Summary: Some people rely heavily on visual and sound cues when making decisions, and this sensitivity can lead to persistent maladaptive choices. When cue-outcome associations change, these individuals struggle to update their beliefs and continue following outdated cues even when doing so becomes risky.
The study reveals that increased cue-based learning may make people more vulnerable to harmful decision patterns commonly seen in addiction, compulsive disorders, and anxiety. The findings highlight how subtle environmental cues can have a huge influence on behavior and why some people find it harder to break harmful habits.
Key facts:
Sensitivity to cues: Some people rely more on the visual or auditory cues around them when making decisions. Poor belief updating: These people struggle to adapt when cues begin to predict worse or riskier outcomes. Maladaptive patterns: This difficulty unlearning associations may help explain compulsive behaviors and addictive decision cycles.
Source: SfN
When people learn that surrounding sights and sounds can signify outcomes of specific choices, these cues can become guides for decision making.
For people with compulsive disorders, addictions, or anxiety, associations between cues and choice outcomes may eventually promote poor decisions by favoring or avoiding cues in a more biased way.

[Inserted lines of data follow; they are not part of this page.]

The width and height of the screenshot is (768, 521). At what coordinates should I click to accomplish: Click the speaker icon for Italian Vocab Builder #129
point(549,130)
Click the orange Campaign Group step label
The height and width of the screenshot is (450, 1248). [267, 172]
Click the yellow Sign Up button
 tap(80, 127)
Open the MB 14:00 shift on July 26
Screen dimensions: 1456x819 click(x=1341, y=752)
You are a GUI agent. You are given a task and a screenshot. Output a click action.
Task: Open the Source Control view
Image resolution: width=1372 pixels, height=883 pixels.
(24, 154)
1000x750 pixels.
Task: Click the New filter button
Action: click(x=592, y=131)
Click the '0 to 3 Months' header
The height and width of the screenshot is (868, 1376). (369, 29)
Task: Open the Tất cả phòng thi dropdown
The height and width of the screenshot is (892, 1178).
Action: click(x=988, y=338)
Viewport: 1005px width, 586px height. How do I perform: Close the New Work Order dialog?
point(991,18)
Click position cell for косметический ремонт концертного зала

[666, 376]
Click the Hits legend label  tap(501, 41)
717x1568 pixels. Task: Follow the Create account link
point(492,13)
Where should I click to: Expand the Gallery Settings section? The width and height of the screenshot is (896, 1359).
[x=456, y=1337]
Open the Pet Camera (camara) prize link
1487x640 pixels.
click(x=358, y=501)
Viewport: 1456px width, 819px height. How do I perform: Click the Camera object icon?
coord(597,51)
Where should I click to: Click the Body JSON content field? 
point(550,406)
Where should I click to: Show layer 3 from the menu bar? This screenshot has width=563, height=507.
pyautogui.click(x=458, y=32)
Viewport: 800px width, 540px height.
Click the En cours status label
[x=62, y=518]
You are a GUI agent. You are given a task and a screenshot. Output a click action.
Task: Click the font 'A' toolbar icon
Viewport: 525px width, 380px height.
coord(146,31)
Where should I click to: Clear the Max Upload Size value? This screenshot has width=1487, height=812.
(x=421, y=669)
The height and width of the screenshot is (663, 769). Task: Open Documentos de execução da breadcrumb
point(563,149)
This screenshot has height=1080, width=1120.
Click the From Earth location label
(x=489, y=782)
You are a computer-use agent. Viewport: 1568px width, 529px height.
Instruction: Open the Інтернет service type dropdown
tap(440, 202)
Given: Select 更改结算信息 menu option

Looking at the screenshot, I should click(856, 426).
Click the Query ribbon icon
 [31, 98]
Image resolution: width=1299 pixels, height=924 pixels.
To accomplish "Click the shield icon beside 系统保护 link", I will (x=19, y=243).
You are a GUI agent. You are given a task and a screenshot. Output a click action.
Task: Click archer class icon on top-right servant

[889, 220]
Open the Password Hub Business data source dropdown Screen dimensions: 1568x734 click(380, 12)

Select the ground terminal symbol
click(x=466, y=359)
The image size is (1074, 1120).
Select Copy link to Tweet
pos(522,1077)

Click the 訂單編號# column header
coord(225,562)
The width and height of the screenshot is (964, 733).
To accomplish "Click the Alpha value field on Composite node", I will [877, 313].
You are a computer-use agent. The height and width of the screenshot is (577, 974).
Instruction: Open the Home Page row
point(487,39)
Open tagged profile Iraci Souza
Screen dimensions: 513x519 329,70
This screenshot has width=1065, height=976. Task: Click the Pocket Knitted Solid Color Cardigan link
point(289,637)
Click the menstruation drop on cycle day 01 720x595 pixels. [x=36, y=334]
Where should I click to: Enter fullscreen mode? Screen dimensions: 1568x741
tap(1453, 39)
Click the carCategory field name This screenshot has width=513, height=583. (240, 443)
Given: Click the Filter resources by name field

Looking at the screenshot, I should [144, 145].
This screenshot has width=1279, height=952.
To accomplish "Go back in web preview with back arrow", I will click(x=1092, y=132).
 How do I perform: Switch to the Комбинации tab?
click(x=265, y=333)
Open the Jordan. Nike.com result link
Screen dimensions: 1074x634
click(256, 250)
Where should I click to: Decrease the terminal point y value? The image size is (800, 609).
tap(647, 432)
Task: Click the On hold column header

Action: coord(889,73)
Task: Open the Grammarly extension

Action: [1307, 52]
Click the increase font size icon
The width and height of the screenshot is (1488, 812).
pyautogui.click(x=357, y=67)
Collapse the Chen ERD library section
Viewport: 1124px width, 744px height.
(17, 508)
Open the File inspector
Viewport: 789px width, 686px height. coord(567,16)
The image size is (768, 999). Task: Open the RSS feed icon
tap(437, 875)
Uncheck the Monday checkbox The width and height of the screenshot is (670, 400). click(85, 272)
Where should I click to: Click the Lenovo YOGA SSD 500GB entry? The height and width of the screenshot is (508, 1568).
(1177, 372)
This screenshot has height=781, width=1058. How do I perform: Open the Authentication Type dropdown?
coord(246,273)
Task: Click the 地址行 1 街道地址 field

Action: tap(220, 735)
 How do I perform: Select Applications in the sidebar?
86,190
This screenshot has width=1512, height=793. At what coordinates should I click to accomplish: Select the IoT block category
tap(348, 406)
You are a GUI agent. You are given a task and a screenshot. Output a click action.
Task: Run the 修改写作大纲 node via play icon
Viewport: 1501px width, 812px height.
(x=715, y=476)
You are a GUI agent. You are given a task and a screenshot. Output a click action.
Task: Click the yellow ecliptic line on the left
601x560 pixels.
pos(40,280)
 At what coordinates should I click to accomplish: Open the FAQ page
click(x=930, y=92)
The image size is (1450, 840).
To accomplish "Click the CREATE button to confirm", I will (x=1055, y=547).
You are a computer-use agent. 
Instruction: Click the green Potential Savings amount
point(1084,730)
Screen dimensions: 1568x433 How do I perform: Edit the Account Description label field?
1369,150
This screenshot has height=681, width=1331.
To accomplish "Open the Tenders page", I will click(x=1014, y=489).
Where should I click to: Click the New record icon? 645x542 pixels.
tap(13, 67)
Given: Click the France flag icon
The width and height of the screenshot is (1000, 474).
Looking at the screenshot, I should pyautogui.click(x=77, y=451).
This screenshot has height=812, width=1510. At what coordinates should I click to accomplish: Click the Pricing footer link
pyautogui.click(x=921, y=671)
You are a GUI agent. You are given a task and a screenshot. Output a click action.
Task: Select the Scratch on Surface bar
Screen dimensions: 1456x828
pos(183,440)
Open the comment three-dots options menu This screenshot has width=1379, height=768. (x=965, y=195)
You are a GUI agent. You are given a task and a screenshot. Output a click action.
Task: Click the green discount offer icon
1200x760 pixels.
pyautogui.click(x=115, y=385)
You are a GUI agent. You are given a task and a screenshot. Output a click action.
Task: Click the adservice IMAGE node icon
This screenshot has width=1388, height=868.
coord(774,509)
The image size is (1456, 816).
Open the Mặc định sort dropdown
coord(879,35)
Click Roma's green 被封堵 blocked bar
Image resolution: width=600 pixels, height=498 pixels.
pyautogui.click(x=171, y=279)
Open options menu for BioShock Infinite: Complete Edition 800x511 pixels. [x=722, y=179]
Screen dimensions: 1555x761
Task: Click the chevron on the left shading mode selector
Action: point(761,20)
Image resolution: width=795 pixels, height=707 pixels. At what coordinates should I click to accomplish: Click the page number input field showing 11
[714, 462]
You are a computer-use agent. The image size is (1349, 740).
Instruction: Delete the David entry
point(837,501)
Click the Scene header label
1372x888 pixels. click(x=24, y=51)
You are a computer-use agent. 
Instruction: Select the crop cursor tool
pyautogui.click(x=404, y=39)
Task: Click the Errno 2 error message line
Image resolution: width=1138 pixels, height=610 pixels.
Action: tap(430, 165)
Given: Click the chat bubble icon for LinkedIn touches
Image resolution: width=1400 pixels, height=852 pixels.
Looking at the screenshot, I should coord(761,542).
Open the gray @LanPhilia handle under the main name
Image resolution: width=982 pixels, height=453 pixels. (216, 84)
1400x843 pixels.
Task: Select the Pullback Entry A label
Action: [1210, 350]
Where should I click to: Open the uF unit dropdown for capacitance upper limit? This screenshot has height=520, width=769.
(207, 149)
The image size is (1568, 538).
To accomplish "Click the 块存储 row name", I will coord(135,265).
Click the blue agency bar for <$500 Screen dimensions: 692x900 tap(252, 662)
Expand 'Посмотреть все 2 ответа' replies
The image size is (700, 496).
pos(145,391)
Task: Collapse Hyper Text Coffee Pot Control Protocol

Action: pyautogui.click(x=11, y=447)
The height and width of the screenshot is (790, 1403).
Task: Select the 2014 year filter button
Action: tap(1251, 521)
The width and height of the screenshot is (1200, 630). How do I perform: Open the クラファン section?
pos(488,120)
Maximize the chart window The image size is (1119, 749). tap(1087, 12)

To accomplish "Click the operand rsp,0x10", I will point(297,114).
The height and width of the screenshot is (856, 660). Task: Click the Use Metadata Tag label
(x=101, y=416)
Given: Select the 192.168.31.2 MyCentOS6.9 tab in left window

Giuseppe di Pellegrino of the University of Bologna led a study to explore associative learning and maladaptive decision making in people.
As reported in their Journal of Neuroscience article, the researchers found that some people rely more than others on environmental cues to make decisions.
Additionally, these individuals may find it more difficult to update their beliefs and unlearn these associations when cues change to indicate riskier outcomes. This leads to more disadvantageous decision making that persists over time.
According to the researchers, this work suggests that some people have greater sensitivity to cues and less ability to update their beliefs about cues than others.
The researchers aim to continue exploring associative learning in patient populations and explore whether harmful decision patterns (which characterize addictions, compulsive disorders, and anxiety) are more likely in those with greater sensitivity to the sights and sounds that guide their choices.
Key questions answered:
A: They have stronger associative learning responses, causing them to let surrounding cues guide their decisions more than internal reasoning.
A: These people struggle to update their beliefs and continue to follow signs even when they no longer lead to good results.
A: Increased cue reactivity and poor belief updating can create rigid decision cycles similar to those seen in compulsive or addictive behavior.
Editorial notes:
This article was edited by a Neuroscience News editor. Magazine article reviewed in its entirety. Additional context added by our staff.
About this neuroscience research news
Author: SfN Media
Source: SfN
Contact: SfN Media – SfN
Image: Image is credited to Neuroscience News.
Original Research: Closed access.
“Updating the reduced Pavlovian value alters decision making in signal trackers” by Giuseppe di Pellegrino et al. Neuroscience Magazine
Abstract
Reduced Pavlovian value update alters decision making in signal trackers
Successful reward-guided behavior is based not only on learning actions to obtain rewards, but also on learning signals that predict the reward, which motivate and prepare the animal to pursue and consume it.
Although these two types of learning (instrumental learning and Pavlovian conditioning) have been widely studied, it is still unclear how the brain updates and arbitrates between these systems, especially when Pavlovian signals are irrelevant to decision making.
To address this, we used eye tracking, pupillometry, and computational modeling in a Pavlovian Transfer to Instrumental task with 60 humans (30 females), consisting of three phases: the Pavlovian phase (learning conditioned stimulus-outcome associations), the instrumental phase (learning response-outcome associations), and the transfer phase (testing for Pavlovian bias in instrumental responses).
Using this approach, we aimed to identify different types of learners and their strategies, especially how individual differences between sign trackers and goal trackers influence Pavlovian bias.
To that end, we used gaze data to classify participants as sign trackers or targets, and found that although both groups learned the task, the sign trackers’ performance was poorer when exposed to Pavlovian cues, as they favored options based on their cue-outcome associations.
Fitting data with multiple computational models revealed that participants dynamically arbitrated between values estimated through Pavlovian and instrumental systems. Importantly, the lower performance in the sign trackers was due to slower updating of Pavlovian cue values during the transfer phase, not to an overweighting of Pavlovian cue values relative to instrumental action values.
Overall, our study offers a computational framework for understanding inflexible decision making and potential interventions for disorders marked by maladaptive cue reactivity.